E non parliamo dei divieti di cedimenti a libertà e fantasie erotiche giudicati degni di prostitute da strada, qualora l’atto non sia contenuto nei limiti dell’essenziale voluto dalla natura.

Si pensi per un momento cosa possa essere il primo rapporto sessuale dopo le nozze e dopo che i promessi sposi, in omaggio al precetto della Chiesa, abbiano condotto effettivamente una vita in perfetta castità reprimendo qualunque impulso spontaneo che potesse significare peccato. Io penso ad un completo disastro, sia perché ciò che sarebbe dovuto essere il frutto della spontaneità e dell’abbandono vissuto come un’occasione splendidamente offerta dall’imprevisto, magari in un momento di maggiore poesia per il tempo ed il luogo in cui la coppia, frequentandosi, possa essersi venuta a trovare, diventa un atto dovuto (diritti e doveri dei coniugi), autorizzato, non diversamente, per analogia, dal lasciapassare per uno spettacolo dopo aver pagato il biglietto. Diventa un atto intimo non guadagnato per gradi attraverso la conquista, ma un atto consumato tra l’imbarazzo e la vergogna tra due sconosciuti sul piano sessuale muniti però del permesso concesso dall’autorità ecclesiale.

E’ mia convinzione che le conseguenze di un tale sistema educativo condotto dalla Chiesa Cattolica, assecondata da genitori a loro volta già penalizzati per tradizione di famiglia, abbia ripercussioni a carattere permanente su tutta la vita sessuale di coppia che non si esaurisce col primo rapporto. Per la Chiesa la castigatezza dei costumi dettata dalle regole libera lo spirito dal peccato della carne con cui ci si misura comunque, atteso che una volta la donna dopo il parto doveva sottoporsi ad un rito di purificazione perché contaminata dal sesso all’atto della fecondazione.

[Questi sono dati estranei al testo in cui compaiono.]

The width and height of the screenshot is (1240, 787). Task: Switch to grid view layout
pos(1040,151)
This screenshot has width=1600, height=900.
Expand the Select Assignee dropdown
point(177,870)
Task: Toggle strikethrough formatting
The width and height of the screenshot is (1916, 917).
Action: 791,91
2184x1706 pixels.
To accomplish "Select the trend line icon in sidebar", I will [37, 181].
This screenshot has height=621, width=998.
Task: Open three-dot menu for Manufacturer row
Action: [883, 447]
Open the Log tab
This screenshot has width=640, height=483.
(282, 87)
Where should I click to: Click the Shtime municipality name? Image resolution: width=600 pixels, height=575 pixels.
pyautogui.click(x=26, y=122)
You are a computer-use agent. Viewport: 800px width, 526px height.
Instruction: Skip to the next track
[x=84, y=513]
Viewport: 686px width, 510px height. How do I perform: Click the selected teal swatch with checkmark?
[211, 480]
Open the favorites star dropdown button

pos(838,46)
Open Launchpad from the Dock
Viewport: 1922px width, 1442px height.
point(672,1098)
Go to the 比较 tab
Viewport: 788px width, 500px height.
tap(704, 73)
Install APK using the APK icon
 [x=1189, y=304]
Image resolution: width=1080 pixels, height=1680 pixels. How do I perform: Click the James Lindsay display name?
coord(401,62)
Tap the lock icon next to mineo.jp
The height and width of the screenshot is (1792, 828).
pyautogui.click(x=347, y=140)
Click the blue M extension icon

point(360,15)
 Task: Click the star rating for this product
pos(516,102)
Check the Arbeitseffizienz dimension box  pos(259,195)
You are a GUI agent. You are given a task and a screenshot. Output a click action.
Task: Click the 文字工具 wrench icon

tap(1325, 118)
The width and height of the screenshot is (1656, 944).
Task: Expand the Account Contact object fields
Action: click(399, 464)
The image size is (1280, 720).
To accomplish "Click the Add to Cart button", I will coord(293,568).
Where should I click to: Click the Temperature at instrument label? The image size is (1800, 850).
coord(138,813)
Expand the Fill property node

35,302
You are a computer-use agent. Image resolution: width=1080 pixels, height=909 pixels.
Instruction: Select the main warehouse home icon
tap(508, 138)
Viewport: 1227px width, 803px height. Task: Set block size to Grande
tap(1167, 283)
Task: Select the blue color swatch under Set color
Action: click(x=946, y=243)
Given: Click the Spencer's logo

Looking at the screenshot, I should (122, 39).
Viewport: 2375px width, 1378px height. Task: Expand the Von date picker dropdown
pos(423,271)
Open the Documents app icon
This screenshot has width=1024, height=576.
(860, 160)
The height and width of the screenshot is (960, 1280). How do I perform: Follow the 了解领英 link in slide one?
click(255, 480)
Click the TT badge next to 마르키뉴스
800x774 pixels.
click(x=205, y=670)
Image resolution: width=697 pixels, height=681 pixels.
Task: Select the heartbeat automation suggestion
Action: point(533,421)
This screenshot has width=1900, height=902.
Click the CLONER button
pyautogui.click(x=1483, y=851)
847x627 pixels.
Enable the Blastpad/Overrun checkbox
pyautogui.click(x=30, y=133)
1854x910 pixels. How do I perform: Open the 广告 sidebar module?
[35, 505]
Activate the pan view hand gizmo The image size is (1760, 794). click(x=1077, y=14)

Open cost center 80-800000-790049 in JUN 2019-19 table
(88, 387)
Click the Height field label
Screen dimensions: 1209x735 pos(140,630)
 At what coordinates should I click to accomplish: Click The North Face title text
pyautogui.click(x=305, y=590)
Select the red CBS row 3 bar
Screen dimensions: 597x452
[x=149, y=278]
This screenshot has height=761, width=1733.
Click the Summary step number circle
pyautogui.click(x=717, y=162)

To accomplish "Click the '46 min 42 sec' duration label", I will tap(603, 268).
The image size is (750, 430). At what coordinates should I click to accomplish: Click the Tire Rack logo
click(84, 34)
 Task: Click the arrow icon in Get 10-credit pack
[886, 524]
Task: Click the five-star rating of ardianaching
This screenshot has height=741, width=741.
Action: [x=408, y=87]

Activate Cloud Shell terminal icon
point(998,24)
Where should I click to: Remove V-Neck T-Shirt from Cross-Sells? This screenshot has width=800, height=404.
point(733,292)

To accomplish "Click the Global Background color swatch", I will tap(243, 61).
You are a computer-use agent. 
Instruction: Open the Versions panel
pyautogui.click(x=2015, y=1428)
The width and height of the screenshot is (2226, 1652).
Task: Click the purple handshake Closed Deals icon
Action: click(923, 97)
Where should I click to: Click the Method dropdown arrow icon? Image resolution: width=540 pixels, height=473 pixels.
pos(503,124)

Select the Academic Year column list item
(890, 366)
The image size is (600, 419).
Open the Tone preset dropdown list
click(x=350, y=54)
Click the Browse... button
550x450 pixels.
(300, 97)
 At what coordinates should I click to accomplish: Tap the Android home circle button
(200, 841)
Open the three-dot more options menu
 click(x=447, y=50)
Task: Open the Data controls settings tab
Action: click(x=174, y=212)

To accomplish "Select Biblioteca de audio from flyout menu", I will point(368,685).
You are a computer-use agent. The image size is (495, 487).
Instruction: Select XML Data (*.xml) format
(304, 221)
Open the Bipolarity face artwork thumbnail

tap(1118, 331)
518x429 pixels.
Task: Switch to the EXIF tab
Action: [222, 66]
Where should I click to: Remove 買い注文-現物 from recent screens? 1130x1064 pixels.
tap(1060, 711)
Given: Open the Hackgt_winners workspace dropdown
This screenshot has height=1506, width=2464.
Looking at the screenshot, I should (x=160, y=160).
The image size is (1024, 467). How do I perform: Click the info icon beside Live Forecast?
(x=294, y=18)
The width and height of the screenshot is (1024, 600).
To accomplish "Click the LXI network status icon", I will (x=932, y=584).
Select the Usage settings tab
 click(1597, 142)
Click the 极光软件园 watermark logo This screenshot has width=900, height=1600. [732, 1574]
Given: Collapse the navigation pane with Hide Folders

Così stando le cose, il matrimonio voluto dalla Chiesa è a sorpresa , né più e né meno, come l’uovo di Pasqua. E la sorpresa potrebbe essere veramente grande, se, a coronamento di una condotta ligia alle istruzioni ricevute, il salto nel buio non è fortunato.

Si potrebbe scoprire di non essere fatti l’uno per l’altro, quando è troppo tardi, per vari motivi attinenti alla sfera sessuale, a partire dalle anomalie anatomiche (malformazioni) o funzionali gravi, quali frigidità ed impotenza, fino ad arrivare ad incompatibilità comportamentali variamente avvertite come offesa alla dignità, al pudore, alla moralità di quel coniuge che più accanitamente ha difeso la propria illibatezza prima del matrimonio.

L’inevitabile conseguenza di tali scoperte sono delusione profonda, frustrazione, conflittualità, infelicità. Quale è la risposta della Chiesa? Niente paura. Scopo del matrimonio per un buon cristiano è dare un figlio a Dio, non la conquista della felicità, auspicabile, aleatoria evenienza in questa valle di lacrime. Si impone, giocoforza, adattarsi, comprendere, rassegnarsi al volere di Dio, e, soprattutto, sfogarsi nella preghiera che deve mai mancare!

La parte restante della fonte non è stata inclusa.